Al- I'm Anon 9:22 PM (picking a name this time). I think you're confusing 2 types of learning. There's learning to know- which is what you're referring to- and learning for the sake of learning, which is a whole different animal and which can't be done with easy Artscroll apps holding your hand. It is a cultivated skill, and the toil is part and parcel of this aspect of the mitzvah of learning. This type of learning, done properly, actually does cultivate critical thinking skills and has nothing to do with rote memorization or cross-references.

Miami Al said...

Name,

No, I'm referring to both. Extra effort spent with bad fonts, walking over to the book shelf to check a reference (or worse, not checking it because it takes too much effort), is simple "toiling" for toilings sake.

Watch the video on the Artscroll app, this isn't simply going to be the Artscroll Talmud on the iPad, at least not over time. As they digitize their archive, you'll be able to click on a commentary and see it in full context. Eventually, you'll be able to buy other (implied in their video), related works, and click on a cross-link to view those other works.

Basically, if you were learning a secular subject, even my snootiest Professor friends acknowledge that you can START with Wikipedia, which gives you an overview, citations at the bottom, and a place to start.

Sorry, but being able to access classical and modern commentaries while you are learning is not "hand holding," it's using modern technology.

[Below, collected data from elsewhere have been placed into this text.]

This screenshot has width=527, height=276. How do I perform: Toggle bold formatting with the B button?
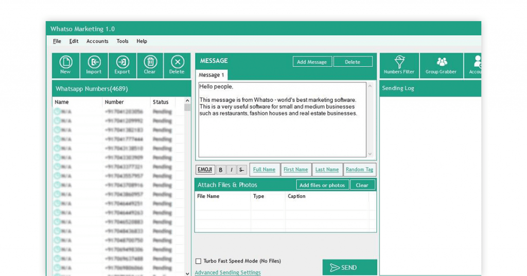click(221, 170)
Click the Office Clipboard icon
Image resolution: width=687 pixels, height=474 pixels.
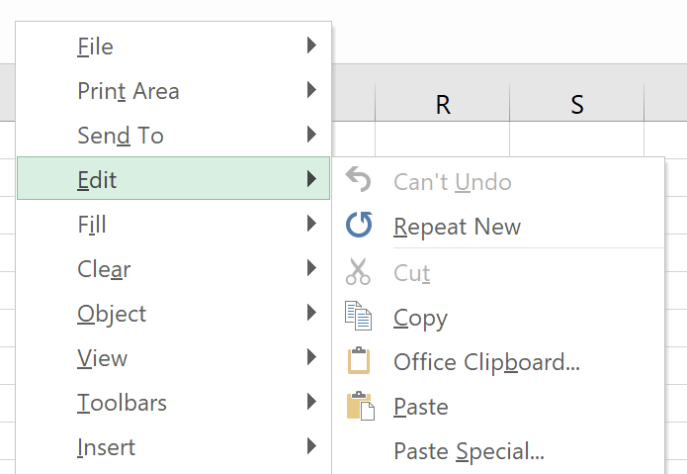point(359,361)
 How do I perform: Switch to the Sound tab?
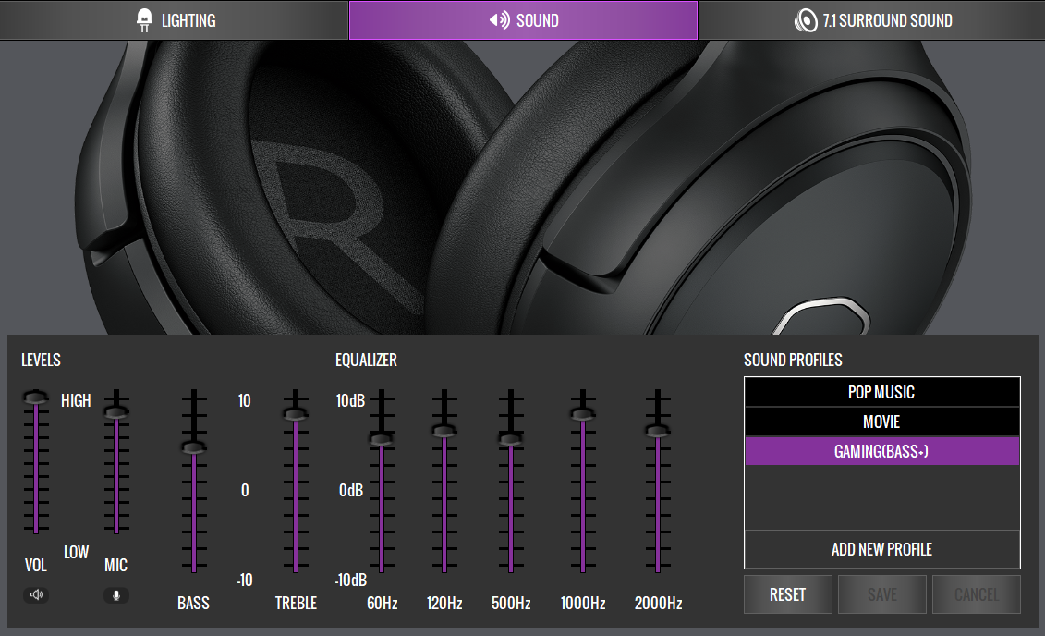coord(523,20)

However, it's a foolish debate, time will tell, but I predict within 50 years this will be the only way people engage in lernen, book form Talmud will be something young bochurs roll their eyes when Zaidy talks about "in his day."

Avi Greengart said...

Miami Al,

And what about on Shabbos and Yom Tov? Are those days learning-free because we don't have the skills to learn without a high res iPad? And I'm certainly not knocking the high res iPad or Rusty Brick's programming skills - I killed myself to make it to the launch on Taanis Esther, and I'll be first in line to download the Artscroll Shas app. But as long as we treat stored electricity (batteries), LED backlighting (displays), and frequency modulation (WiFi) as somehow violating prohibitions against fire or building, there are built-in limitations to how pervasive modern educational methods can be.

tesyaa said...

Avi,

I don't think we can predict which sectors of Orthodox Judaism will be using certain technologies on Shabbos 50 years from now. See the recent discussions on the Jewish Worker and Hirhurim.

And Shabbos is still 1 day per week. Yeshiva students learning 12 hours a day are not learning 12 hours on Shabbos. It's not that paper books will be completely obsolete - today battery life is limited, if nothing else - but the need for them will be significantly diminished.

People enjoy a visit to the Amish country and a hayride, but a hay wagon is not their primary means of transportation.

lawchick said...

I don't know much about Gemara study, but in terms of US law, Lexis and Westlaw provide everything that Al is talking about the Artscroll apps providing to Gemara learners, and more. And yes, these databases have become the primary resource for legal research.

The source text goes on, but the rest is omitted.